NEW YORK (CNNMoney.com) — With fuel prices so low, consumers may be wondering when it will be reflected in smaller bills. But as airlines, taxis and truckers scrounge for additional revenue, surcharges formerly tagged for fuel remain - albeit by a different name.
Most of the major airlines, for example, "eliminated" fuel surcharges on domestic flights in October. American Airlines (AMR, Fortune 500) and United (UAUA, Fortune 500), however, immediately increased their base fares by exactly the same amount.
"While this results in no change to the bottom-line prices of tickets, it does more accurately reflect, and address, the many other types of cost increases facing our company beyond the price of fuel," American said in a statement.
In addition to fuel costs, which dented American's bottom line by $3 billion in 2008, the airline said it is bracing for cost increases related to recent capacity cuts. Material, repair and facility costs are also rising, the airline said.
Still, some of the industry's wounds are self-inflicted. Airlines often hedge fuel costs by signing contracts for future delivery at a set price.

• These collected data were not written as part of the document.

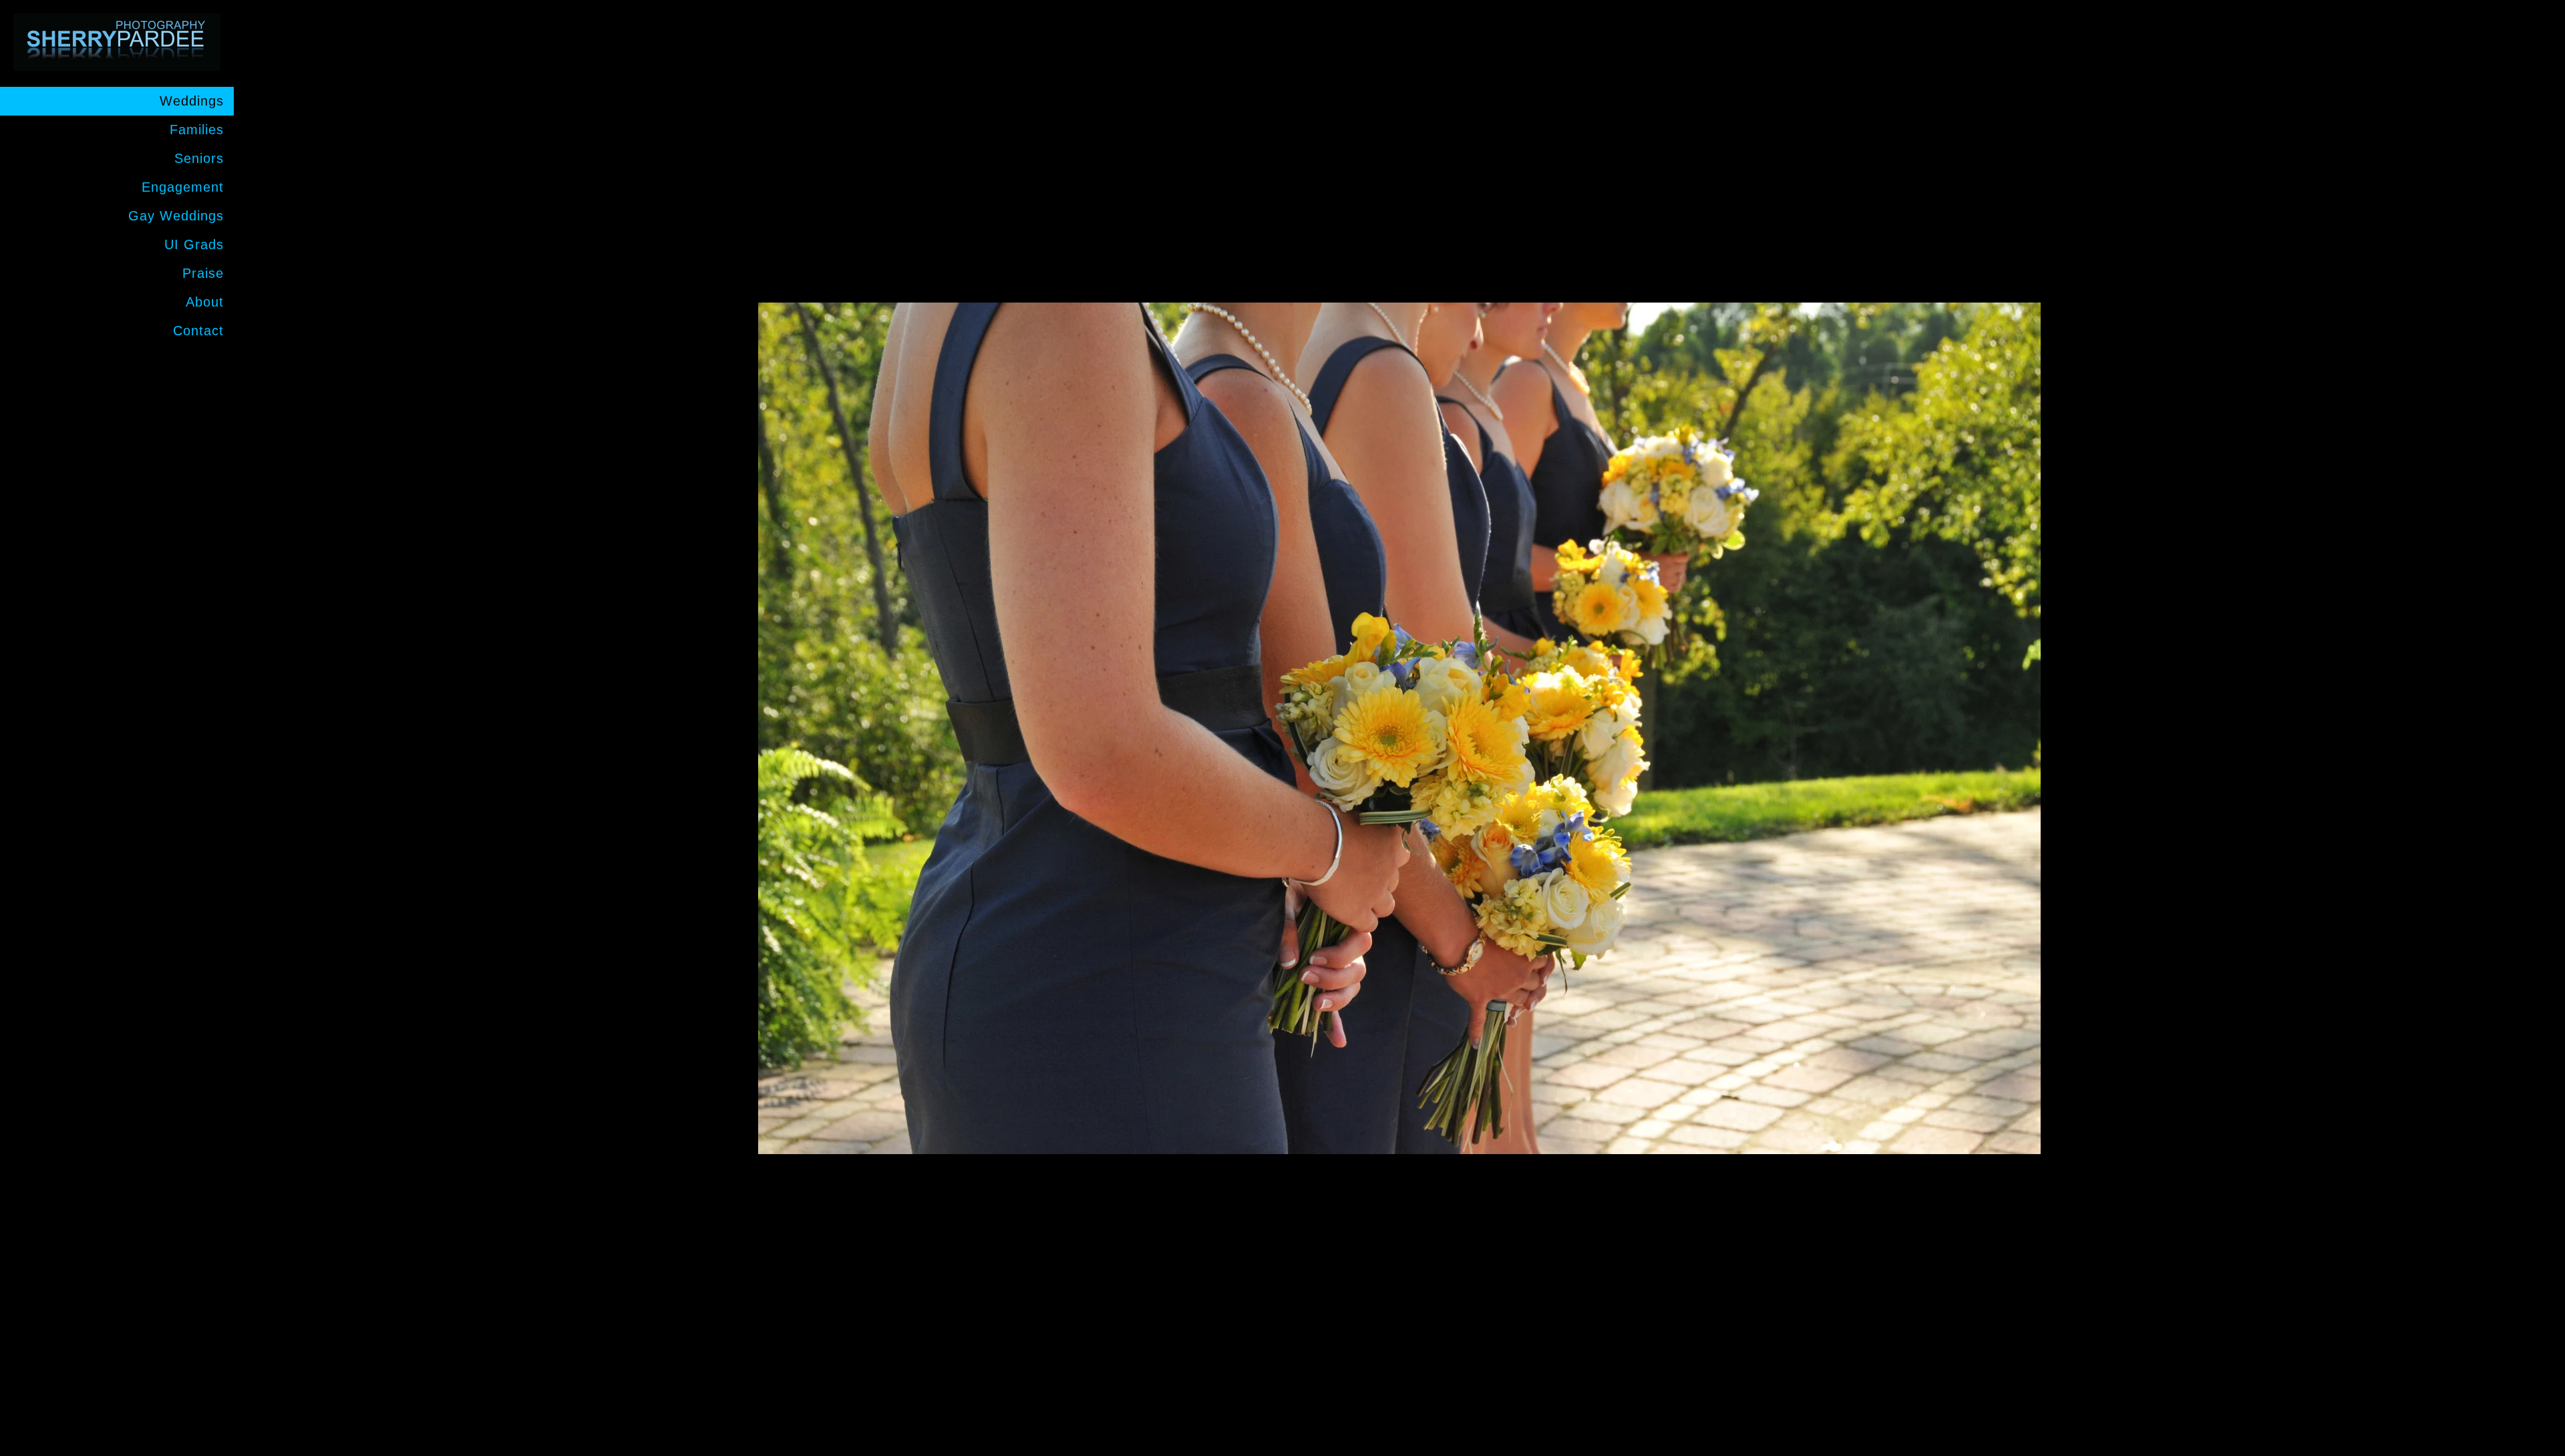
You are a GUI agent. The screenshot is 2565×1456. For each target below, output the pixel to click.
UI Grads (194, 244)
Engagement (183, 187)
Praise (203, 273)
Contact (198, 330)
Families (197, 129)
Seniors (199, 158)
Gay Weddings (176, 215)
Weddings (192, 101)
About (205, 302)
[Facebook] (209, 366)
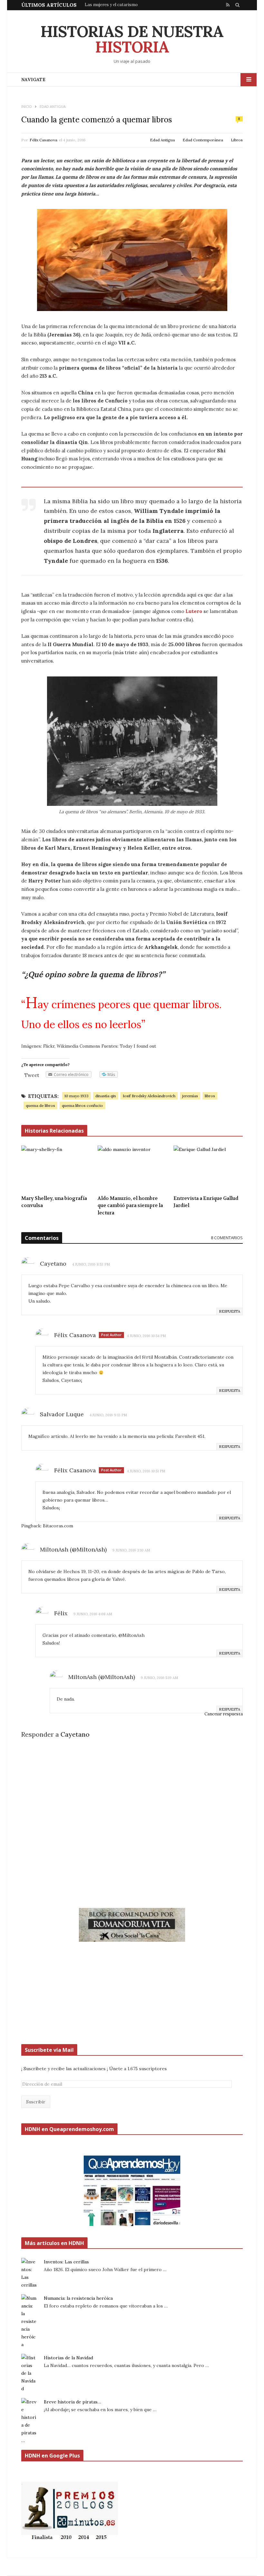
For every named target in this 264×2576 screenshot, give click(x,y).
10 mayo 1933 (76, 1095)
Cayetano (75, 1734)
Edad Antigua (162, 139)
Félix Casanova (43, 139)
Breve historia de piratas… (72, 2402)
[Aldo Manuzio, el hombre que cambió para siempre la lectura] (132, 1168)
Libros (237, 139)
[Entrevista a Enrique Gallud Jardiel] (208, 1168)
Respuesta (229, 1311)
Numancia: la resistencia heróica (78, 2298)
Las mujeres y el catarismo (111, 4)
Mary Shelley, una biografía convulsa (54, 1202)
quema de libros (40, 1105)
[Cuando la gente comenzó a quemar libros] (132, 260)
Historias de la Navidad (68, 2358)
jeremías (190, 1095)
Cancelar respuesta (223, 1714)
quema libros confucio (82, 1105)
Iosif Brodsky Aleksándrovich (149, 1095)
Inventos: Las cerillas (66, 2262)
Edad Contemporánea (203, 139)
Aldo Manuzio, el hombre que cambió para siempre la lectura (130, 1205)
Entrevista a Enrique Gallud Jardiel (206, 1202)
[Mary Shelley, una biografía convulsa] (55, 1168)
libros (210, 1095)
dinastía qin (105, 1095)
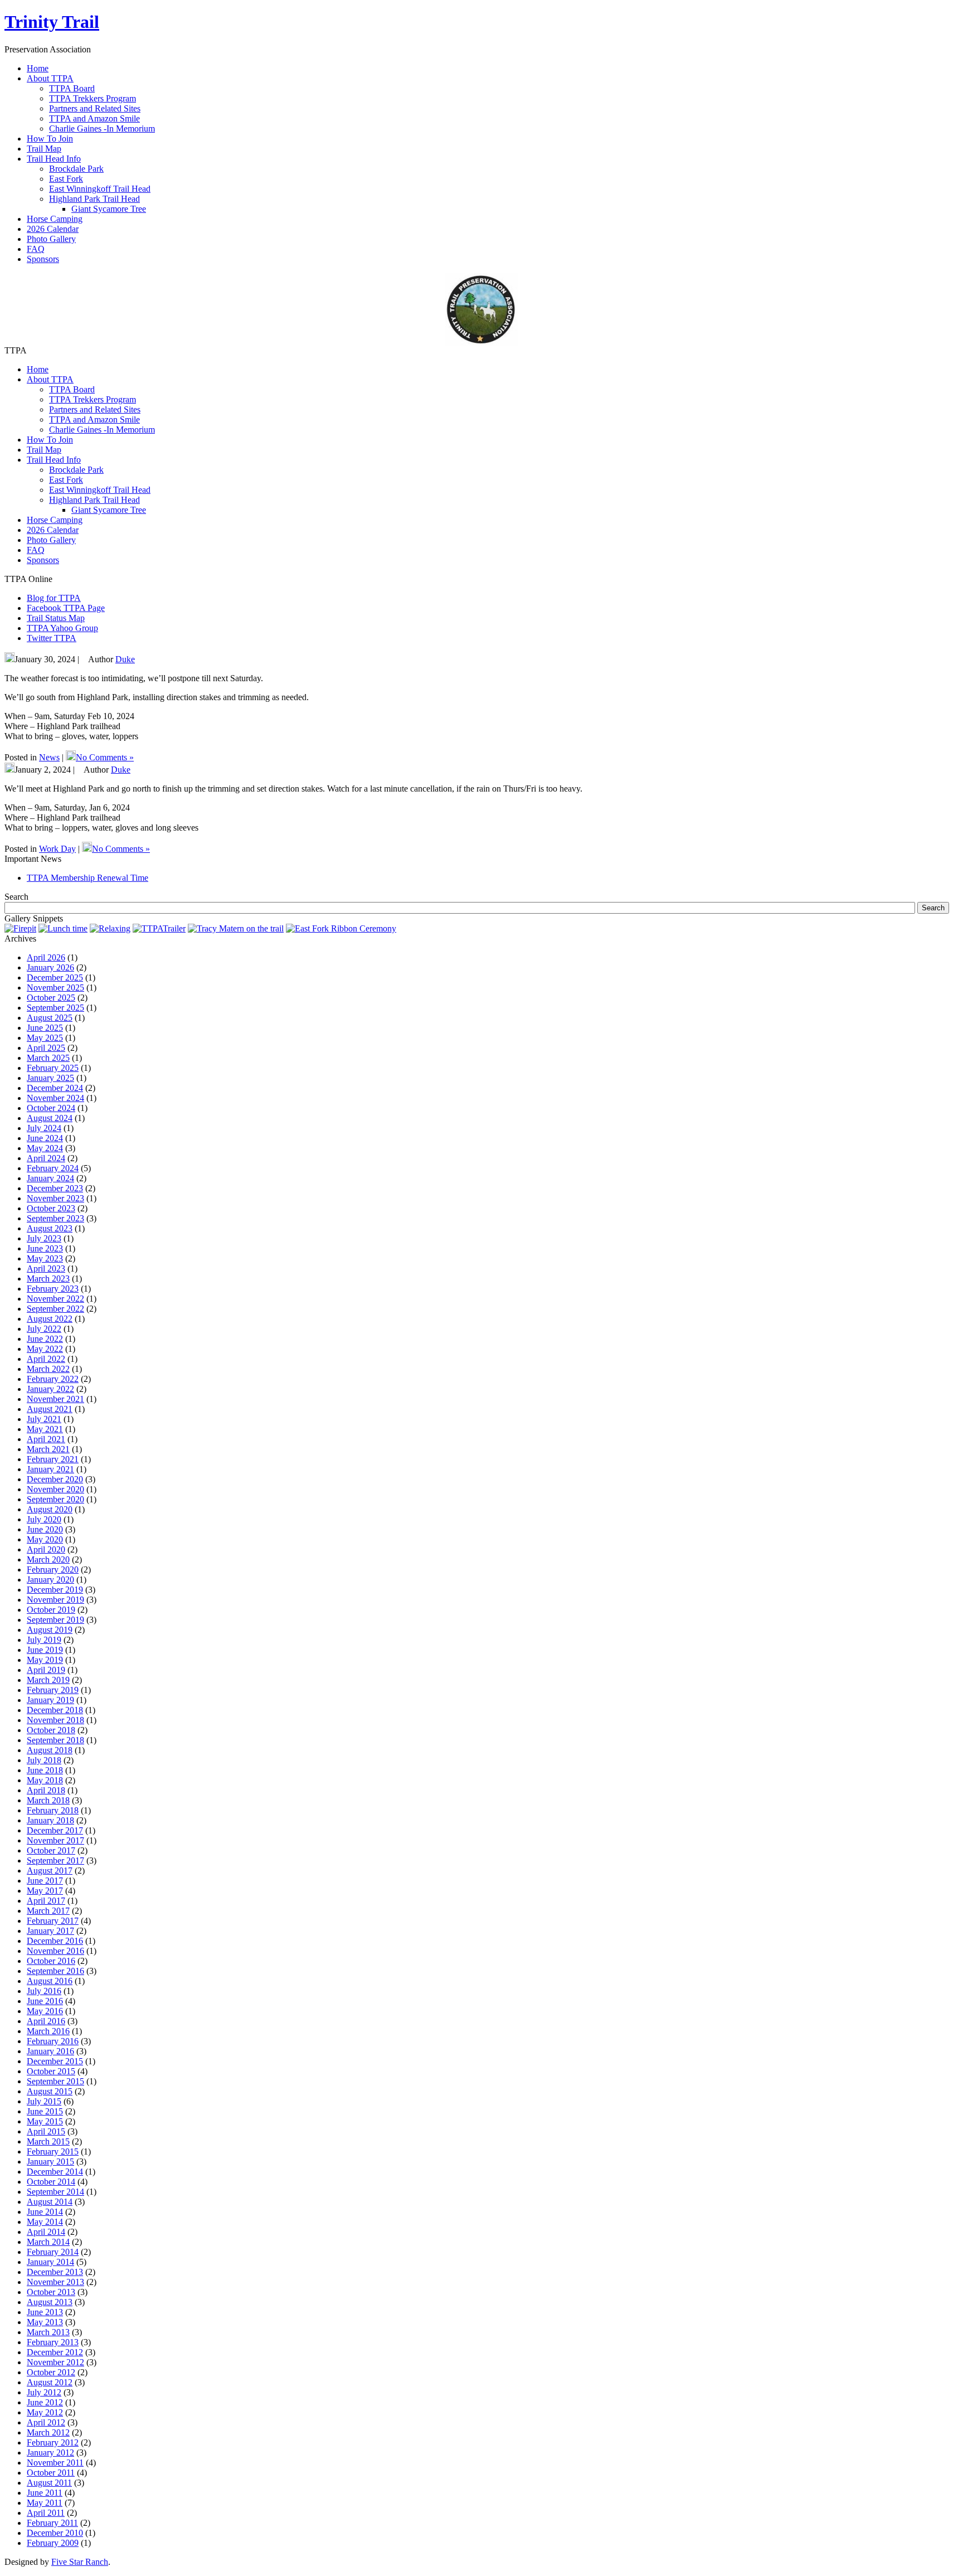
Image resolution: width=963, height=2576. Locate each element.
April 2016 (46, 2021)
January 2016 (50, 2051)
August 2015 (49, 2091)
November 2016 (55, 1951)
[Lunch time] (62, 928)
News (49, 757)
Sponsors (43, 560)
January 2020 (50, 1579)
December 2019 (55, 1589)
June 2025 (45, 1027)
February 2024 (53, 1168)
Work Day (57, 848)
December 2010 (55, 2533)
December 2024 (55, 1088)
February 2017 (53, 1920)
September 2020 (55, 1499)
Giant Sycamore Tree (108, 209)
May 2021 (45, 1429)
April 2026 (46, 957)
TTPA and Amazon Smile (94, 118)
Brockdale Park (76, 168)
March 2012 (48, 2432)
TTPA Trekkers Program (92, 98)
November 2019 (55, 1599)
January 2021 (50, 1469)
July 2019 (44, 1639)
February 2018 (53, 1810)
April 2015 (46, 2131)
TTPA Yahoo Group (62, 628)
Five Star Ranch (79, 2562)
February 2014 (53, 2252)
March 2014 (48, 2242)
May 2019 (45, 1660)
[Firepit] (20, 928)
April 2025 (46, 1047)
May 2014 (45, 2221)
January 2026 (50, 967)
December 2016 (55, 1941)
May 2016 (45, 2011)
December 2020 (55, 1479)
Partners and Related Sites (94, 108)
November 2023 (55, 1198)
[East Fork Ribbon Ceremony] (341, 928)
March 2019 (48, 1680)
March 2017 (48, 1910)
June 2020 (45, 1529)
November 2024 (55, 1098)
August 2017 (49, 1870)
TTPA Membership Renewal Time (87, 877)
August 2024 (49, 1118)
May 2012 (45, 2412)
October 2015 (51, 2071)
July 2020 (44, 1519)
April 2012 (46, 2422)
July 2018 (44, 1760)
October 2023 (51, 1208)
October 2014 (51, 2181)
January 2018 (50, 1820)
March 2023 (48, 1278)
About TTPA (50, 379)
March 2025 (48, 1058)
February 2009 (53, 2543)
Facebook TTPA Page (66, 608)
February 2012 (53, 2442)
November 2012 (55, 2362)
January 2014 (50, 2262)
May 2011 (44, 2502)
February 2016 (53, 2041)
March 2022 (48, 1369)
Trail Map (44, 449)
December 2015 (55, 2061)
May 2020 (45, 1539)
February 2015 (53, 2151)
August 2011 (49, 2482)
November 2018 (55, 1720)
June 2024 (45, 1138)
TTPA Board (72, 88)
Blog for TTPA (54, 598)
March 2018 (48, 1800)
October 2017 (51, 1850)
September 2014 (55, 2191)
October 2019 (51, 1609)
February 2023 (53, 1288)
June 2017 (45, 1880)
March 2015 (48, 2141)
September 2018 (55, 1740)
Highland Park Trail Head (94, 198)
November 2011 (55, 2462)
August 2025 (49, 1017)
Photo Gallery (51, 540)
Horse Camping (54, 520)
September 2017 (55, 1860)
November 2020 (55, 1489)
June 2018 (45, 1770)
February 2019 (53, 1690)
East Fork (66, 178)
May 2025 (45, 1037)
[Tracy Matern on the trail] (236, 928)
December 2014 (55, 2171)
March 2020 (48, 1559)
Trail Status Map (56, 618)
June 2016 (45, 2001)
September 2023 (55, 1218)
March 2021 (48, 1449)
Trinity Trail (51, 22)
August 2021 (49, 1409)
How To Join (50, 439)
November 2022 (55, 1298)
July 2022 (44, 1328)
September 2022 (55, 1308)
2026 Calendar (53, 530)
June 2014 (45, 2211)
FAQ (36, 550)
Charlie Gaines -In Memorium (102, 128)
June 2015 (45, 2111)
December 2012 (55, 2352)
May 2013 (45, 2322)
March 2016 (48, 2031)
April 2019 (46, 1670)
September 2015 (55, 2081)
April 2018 (46, 1790)
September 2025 (55, 1007)
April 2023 (46, 1268)
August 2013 (49, 2302)
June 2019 (45, 1650)
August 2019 (49, 1629)
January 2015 (50, 2161)
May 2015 (45, 2121)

If prices unexpectedly fall, however, the strategy can backfire.
"Some airlines hedged in at prices that were lower than the highs over the summer," said Steve Lott, a spokesman for the International Air Transport Association. "But now they're locked in at prices that are higher than current market prices."
All of this comes as consumers drastically cut back on travel expenses amid the weak economy.
"Fuel prices have dropped, but because of the global recession, demand has dropped too," said Lott. So the benefit of lower fuel prices has been offset by falling revenue due to weak demand.
Passenger traffic is expected to fall 3% this year, and revenues in the airline industry are forecast to decline more than 6%, according to IATA estimates.
But this year's profit outlook for domestic airlines, while exceptionally weak, is slightly better than overseas carriers. That's because the capacity cuts that domestic airlines made last summer put them "ahead of the curve," Lott said.
Domestic airlines are expected to report a profit of $300,000 in 2009. That compares with a projected $1 billion loss for European airlines, and $1.1 billion profit decline for Asian carriers, according to the IATA.
While the industry faces serious economic challenges, consumer advocates say airlines are using additional fees and surcharges to boost profits.
"Let's be clear, the series of charges that the airlines imposed in the last six months were all gain," said Mark Cooper, research director of the Consumer Federation of America.
Cooper said the rising cost pressures that airlines blame for additional fees are merely smoke and mirrors.
"The whole deal was P.R.," Cooper said. "They recognize that consumers will get angry if they see that fuel-charge line item, so they call it something else."
The hidden cost of pizza
The same thing is going on, to a lesser extent, in other parts of the transportation industry.
Michael Pazzaneze, a spokesman for the New England Livery Association, said most taxi and private car services try to match fuel surcharges to the current price of gas.
Like the airlines, however, some chauffeured car companies have tried to eliminate fuel surcharges by adding them to the base price, Pazzaneze said.
"Some drivers are hiding gas surcharges altogether just for appearance."
Meanwhile, many drivers who avoided fuel surcharges to remain competitive are still feeling the pain from last summer's gas price spike. "We're still recouping costs from when gas was $4.25," Pazzaneze added.
Meanwhile, the decline in gas prices has been a boon to the pizza delivery business, which is also enjoying lower prices for cheese and other ingredients.
Cheese prices have fallen 54% since May when they peaked at $2.28 a block on the Chicago Mercantile Exchange. And the price for a bushel of wheat, which determines the price of flour, has tumbled nearly 49% from its high in February.
But that may not translate directly into cheaper pizza.
"There are a lot of costs associated with delivery beyond gas prices," said Tim McIntyre, vice president of communications at Domino's Pizza. And delivery costs can vary from one franchise to another, he added. Although the drivers own the cars, the company pays for gas, insurance and wear and tear, according to Dominos. Plus there are other costs, like uniforms and the bags they put the pizzas in.
"Some franchises have moved delivery charges up, some have come down," McIntyre said. "Pricing is a local market issue."
Parcel carriers FedEx (FDX, Fortune 500) and UPS (UPS, Fortune 500), which have had fuel surcharges in place for several years, adjust the amount they charge every month based on average fuel prices from the Department of Energy.
In July, when the average price for a gallon of diesel was $4.76, FedEx was charging an additional 10.5% for ground services. The surcharge is now 4.75%.
Fuel surcharges have also been a fixture in the freight trucking business for many years.
Con-way (CNW), a San Mateo, Calif.-based trucking company, has had a fuel surcharge in place for more than ten years, according to a company spokesman.
Like the parcel companies, the surcharge is based on average fuel price data from the Department of Energy. It rose to a high of 38% in July, but is now less than half what it was at that time.